Thank you very much for the opportunity to speak today. My name is Dr. Jay Ronquillo and I am speaking on behalf of the National Center for Health Research. I am a physician who trained at Massachusetts General Hospital, have two engineering degrees from Cornell, a Master of Public Health from Harvard, and a master’s in biomedical informatics from Harvard Medical School. These are the perspectives I bring with me today. Our research center analyzes scientific and medical data and provides objective health information to patients, providers, and policy makers. We do not accept funding from the drug or medical device industry and I have no conflicts of interest.
Hospitals are expected to play a key role in evidence generation and adverse event reporting for the National Evaluation System for Health Technology. While the collection and analysis of real-world data will be important for post-market surveillance of medical devices, the quality of information being collected and used for decision-making must be focused on making patient safety a priority.

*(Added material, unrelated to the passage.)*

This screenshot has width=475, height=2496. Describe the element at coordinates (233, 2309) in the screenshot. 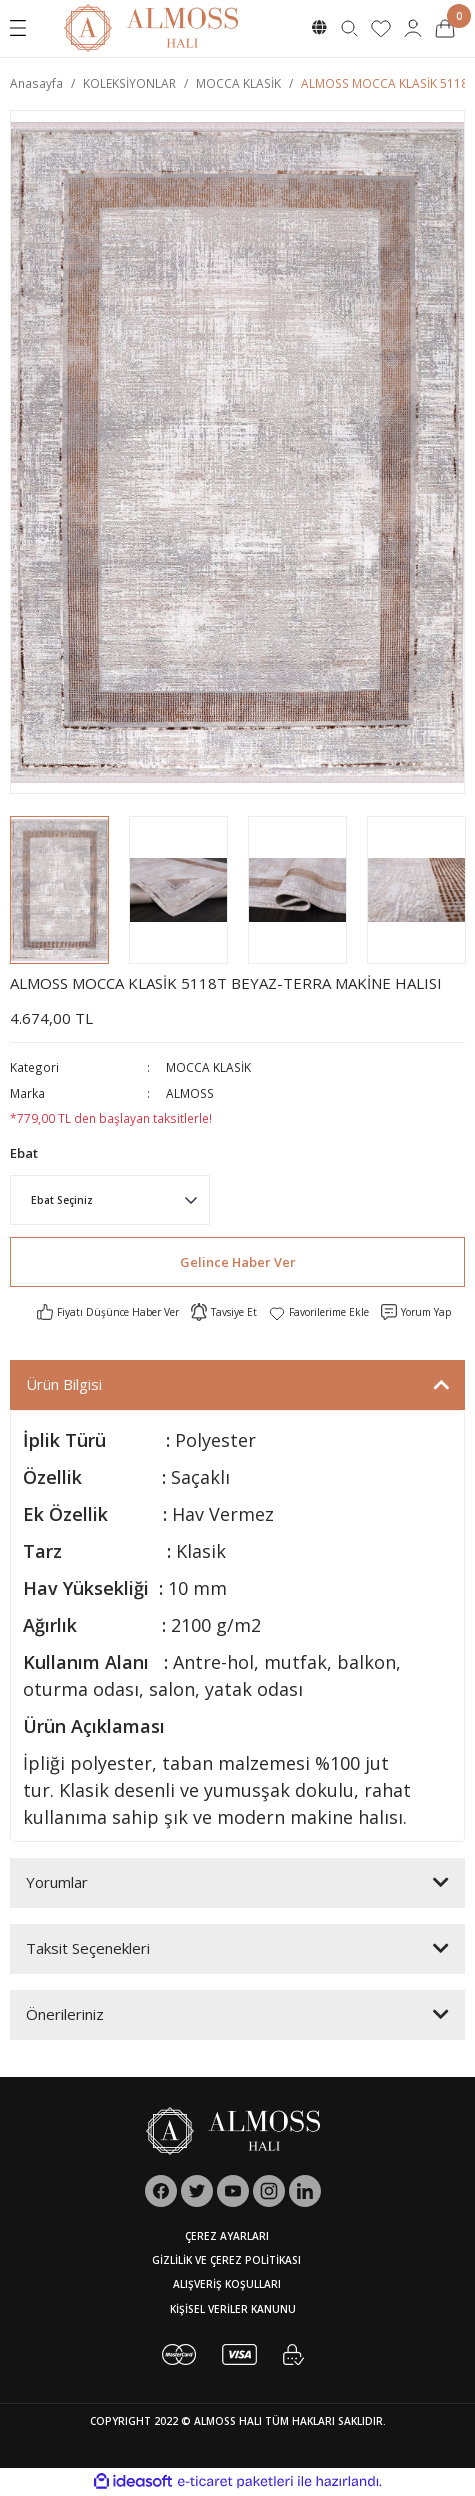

Software is a critical component of many medical devices, from implantable cardiac pacemakers, to drug infusion pumps, to health IT like electronic health records and clinical decision support. However, software-related errors for medical devices are complex. They can be hard to identify and clearly separate from other types of problems, such as human error or mechanical failure. Software vulnerabilities also represent a growing cybersecurity concern that could directly affect individual patients and even populations. As a result, accurate risk assessment and adverse event reporting will require clear guidance regarding how all types of software malfunctions are measured, monitored, and could impact patient care. We currently do not have that guidance today.
Similarly, real-world evidence collected from new data sources, such as electronic health records (or EHRs), is expected to be central to the National Evaluation System for Health Technology. However, EHRs in their current state are not very usable or user-friendly, making it difficult for hospital staff to interact with data in a structured format without hindering patient care. For example, the FDA medical device database has reported several thousand EHRs in oncology and anesthesiology that were recalled due to software flaws over the last five years. These defects reportedly caused incorrect drug dosage calculations or displayed medical data for the wrong patient. Unless there are robust regulatory safeguards for improving the design, development, and implementation of EHRs, poor system usability and interoperability will limit the quality of surveillance data being collected as well as any conclusions or decisions based on that data.
In summary, we recognize the potential value of a National Evaluation System for Health Technology that leverages real-world evidence from hospitals. However, the complexity of software errors, along with the limitations of current EHRs could limit the quality of evidence being generated and used for post-market surveillance of medical devices. We recommend clear guidelines on the regulation of health IT, and stronger safeguards to ensure that all medical devices, along with their software and data, remain safe and effective for patients.
Thank you again for the opportunity to speak today and for consideration of our views.